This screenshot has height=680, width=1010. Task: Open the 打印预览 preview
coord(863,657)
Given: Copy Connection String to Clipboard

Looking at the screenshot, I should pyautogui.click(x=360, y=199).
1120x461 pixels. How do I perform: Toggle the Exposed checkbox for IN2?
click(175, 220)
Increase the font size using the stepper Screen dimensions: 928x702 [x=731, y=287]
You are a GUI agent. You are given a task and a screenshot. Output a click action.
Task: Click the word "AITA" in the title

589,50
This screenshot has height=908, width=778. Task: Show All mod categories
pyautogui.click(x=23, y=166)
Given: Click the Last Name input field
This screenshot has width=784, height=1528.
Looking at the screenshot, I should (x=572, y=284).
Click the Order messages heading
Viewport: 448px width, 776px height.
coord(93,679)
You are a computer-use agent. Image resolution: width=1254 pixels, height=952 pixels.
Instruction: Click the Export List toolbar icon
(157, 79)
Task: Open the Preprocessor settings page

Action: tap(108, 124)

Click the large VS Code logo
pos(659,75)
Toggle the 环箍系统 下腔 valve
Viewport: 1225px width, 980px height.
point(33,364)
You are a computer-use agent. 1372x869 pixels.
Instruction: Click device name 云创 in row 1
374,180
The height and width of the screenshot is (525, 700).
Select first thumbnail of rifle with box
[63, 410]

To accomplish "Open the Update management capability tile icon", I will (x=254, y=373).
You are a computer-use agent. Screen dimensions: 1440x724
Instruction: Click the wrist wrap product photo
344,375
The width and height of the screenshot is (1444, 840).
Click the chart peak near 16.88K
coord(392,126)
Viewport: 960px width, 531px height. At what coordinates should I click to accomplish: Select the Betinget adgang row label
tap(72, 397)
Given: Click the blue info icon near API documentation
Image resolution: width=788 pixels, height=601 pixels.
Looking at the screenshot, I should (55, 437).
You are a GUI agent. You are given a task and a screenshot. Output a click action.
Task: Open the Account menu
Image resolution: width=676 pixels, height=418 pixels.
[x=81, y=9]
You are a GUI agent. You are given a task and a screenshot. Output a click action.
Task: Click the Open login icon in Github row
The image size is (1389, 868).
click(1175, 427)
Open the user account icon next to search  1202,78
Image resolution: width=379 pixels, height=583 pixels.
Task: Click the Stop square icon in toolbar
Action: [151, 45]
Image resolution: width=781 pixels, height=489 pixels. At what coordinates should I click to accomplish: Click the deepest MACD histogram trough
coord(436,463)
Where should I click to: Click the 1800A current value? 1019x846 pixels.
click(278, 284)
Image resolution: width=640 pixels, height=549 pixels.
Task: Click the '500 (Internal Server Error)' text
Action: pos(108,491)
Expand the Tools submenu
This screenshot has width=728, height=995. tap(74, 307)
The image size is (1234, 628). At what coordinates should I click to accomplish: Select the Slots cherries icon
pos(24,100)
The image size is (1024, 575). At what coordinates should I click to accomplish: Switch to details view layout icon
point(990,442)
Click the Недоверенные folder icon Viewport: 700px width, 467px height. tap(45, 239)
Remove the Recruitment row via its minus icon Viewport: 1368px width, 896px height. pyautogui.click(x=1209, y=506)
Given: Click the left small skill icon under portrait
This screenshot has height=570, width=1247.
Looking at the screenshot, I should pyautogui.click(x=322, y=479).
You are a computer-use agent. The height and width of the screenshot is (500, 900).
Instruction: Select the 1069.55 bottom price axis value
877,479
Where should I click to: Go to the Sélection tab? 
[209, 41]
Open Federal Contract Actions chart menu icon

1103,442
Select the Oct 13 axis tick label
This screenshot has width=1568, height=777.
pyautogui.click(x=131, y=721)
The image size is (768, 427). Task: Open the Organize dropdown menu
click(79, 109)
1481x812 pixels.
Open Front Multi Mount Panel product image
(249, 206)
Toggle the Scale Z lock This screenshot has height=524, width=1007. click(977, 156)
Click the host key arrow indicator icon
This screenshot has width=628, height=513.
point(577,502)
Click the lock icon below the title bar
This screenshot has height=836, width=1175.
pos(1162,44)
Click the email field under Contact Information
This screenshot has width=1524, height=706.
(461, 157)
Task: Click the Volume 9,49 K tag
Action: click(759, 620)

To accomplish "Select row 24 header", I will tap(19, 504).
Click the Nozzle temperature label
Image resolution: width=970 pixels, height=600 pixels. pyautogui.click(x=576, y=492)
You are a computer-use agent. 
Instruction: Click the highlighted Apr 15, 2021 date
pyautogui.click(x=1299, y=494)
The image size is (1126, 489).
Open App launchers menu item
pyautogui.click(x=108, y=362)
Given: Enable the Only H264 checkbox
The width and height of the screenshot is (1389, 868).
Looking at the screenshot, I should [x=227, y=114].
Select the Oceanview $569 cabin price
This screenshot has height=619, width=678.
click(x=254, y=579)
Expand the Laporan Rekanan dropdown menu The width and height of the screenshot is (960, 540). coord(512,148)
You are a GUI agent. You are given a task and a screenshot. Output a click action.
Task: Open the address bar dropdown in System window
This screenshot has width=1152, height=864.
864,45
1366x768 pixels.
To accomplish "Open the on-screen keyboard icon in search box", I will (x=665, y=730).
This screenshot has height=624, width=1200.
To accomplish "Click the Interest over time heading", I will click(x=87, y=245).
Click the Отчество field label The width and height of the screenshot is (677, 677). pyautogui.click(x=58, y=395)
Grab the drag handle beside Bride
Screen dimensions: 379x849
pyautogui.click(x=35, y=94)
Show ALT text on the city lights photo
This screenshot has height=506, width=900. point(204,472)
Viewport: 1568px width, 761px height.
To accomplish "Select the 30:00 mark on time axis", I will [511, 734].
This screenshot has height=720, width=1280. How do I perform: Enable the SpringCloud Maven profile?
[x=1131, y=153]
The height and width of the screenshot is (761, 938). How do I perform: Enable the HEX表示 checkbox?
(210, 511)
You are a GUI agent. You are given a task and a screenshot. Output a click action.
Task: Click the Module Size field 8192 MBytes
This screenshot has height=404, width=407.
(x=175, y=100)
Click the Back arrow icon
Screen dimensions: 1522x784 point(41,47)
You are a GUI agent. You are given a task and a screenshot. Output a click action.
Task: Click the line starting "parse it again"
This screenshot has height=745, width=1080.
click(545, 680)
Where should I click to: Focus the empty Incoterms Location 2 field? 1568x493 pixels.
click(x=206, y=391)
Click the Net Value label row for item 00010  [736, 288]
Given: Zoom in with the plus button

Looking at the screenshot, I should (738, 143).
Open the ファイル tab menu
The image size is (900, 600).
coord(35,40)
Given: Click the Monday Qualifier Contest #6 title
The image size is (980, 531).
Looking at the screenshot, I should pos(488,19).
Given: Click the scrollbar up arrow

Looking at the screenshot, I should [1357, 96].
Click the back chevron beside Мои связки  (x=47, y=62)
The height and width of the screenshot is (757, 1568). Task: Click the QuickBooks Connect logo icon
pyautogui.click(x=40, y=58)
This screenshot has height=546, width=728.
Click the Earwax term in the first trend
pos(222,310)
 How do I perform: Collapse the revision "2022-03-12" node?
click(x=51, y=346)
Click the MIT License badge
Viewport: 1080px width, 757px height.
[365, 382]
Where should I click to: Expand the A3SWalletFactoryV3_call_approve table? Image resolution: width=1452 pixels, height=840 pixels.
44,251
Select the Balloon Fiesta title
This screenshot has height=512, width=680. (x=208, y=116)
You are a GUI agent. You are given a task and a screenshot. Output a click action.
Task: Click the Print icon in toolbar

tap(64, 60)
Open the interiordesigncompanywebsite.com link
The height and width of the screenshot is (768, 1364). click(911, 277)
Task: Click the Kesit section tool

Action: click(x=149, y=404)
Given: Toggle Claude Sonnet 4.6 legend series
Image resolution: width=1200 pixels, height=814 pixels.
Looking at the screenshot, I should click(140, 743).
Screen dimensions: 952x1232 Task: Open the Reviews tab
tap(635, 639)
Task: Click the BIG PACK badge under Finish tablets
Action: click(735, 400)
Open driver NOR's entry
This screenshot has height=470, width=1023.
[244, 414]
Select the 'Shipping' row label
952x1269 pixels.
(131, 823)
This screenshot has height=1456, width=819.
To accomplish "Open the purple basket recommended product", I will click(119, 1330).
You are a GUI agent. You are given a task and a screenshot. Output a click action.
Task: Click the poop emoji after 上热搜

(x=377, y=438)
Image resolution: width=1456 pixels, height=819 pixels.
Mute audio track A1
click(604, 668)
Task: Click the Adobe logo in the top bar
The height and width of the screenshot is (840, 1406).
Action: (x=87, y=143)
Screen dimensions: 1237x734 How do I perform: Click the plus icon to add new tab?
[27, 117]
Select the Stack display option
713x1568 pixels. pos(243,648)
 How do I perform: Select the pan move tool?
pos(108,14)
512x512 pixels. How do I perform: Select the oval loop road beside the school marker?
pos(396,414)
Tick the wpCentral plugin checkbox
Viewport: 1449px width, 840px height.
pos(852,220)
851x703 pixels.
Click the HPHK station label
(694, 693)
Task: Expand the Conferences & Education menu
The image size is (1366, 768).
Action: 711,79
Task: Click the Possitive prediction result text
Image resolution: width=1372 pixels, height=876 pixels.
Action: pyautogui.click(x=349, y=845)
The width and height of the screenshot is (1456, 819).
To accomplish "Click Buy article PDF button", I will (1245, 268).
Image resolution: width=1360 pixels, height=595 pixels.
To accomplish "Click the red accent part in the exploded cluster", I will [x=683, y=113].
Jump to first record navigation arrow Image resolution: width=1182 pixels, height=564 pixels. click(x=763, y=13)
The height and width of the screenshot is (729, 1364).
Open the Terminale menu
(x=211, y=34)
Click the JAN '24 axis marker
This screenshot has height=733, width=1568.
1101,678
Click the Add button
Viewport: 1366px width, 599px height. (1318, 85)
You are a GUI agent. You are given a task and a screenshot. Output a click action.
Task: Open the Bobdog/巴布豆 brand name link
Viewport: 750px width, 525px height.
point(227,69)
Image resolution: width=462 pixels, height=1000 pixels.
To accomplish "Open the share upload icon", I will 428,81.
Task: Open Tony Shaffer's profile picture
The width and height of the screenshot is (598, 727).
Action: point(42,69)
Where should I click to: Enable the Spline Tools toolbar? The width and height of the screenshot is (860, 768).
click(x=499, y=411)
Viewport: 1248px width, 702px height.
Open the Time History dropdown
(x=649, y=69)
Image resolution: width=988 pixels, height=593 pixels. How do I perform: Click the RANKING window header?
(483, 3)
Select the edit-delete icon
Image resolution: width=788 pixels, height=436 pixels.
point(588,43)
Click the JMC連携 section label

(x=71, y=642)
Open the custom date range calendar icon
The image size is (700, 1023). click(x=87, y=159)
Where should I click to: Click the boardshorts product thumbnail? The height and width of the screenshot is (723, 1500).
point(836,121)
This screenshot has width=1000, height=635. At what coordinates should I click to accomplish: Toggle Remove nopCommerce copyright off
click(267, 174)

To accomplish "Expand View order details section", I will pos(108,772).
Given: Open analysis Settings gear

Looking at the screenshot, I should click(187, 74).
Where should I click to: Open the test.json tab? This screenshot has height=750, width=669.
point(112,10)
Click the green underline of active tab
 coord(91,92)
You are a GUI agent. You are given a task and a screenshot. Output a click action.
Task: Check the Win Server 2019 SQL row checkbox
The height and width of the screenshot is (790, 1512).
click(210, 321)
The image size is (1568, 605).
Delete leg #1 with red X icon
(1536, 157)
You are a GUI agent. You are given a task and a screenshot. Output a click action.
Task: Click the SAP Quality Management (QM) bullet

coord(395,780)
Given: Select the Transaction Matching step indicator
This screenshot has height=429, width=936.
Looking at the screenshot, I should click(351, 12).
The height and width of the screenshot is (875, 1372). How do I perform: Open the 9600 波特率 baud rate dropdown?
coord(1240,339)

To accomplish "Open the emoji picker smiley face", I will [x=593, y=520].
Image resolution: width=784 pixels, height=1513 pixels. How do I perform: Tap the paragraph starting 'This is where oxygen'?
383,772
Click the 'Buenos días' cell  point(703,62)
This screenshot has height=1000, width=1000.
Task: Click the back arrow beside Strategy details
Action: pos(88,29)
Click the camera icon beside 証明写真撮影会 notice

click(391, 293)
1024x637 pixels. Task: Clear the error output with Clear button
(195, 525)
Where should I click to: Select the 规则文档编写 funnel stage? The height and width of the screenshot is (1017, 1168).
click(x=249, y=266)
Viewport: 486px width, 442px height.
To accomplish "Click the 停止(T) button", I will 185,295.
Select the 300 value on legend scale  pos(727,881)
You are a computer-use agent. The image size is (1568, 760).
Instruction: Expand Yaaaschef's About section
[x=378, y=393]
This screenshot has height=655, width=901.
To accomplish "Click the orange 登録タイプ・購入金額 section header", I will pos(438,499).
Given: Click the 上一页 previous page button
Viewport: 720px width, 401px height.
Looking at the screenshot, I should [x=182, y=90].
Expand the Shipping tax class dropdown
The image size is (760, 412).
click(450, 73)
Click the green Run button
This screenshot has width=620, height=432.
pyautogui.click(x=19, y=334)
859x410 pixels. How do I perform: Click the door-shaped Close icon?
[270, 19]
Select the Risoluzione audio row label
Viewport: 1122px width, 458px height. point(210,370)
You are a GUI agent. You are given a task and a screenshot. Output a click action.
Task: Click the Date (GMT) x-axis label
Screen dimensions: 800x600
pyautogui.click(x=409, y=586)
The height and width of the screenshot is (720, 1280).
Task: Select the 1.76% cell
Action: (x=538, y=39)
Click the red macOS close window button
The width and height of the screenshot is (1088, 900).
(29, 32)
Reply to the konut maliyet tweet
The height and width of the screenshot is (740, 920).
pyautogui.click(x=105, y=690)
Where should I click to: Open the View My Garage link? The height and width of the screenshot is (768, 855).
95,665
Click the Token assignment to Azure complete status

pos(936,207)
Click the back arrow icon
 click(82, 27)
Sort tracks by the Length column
:::
The lines of the records that contain the string "legend" should be located and copied.

Given: Toggle Claude Sonnet 4.6 legend series
Select the 300 value on legend scale  pos(727,881)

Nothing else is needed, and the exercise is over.